◆ **BRIEF**
Complete, exact copies of all entries are needed.

(TASK DATA begins)

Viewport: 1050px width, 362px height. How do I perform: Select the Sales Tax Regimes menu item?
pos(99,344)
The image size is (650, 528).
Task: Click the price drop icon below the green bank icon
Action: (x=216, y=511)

(TASK DATA ends)

◆ **RESPONSE BELOW**
Viewport: 1050px width, 362px height. How do I perform: Select the Sales Tax Regimes menu item?
pos(99,344)
The image size is (650, 528).
Task: Click the price drop icon below the green bank icon
Action: (x=216, y=511)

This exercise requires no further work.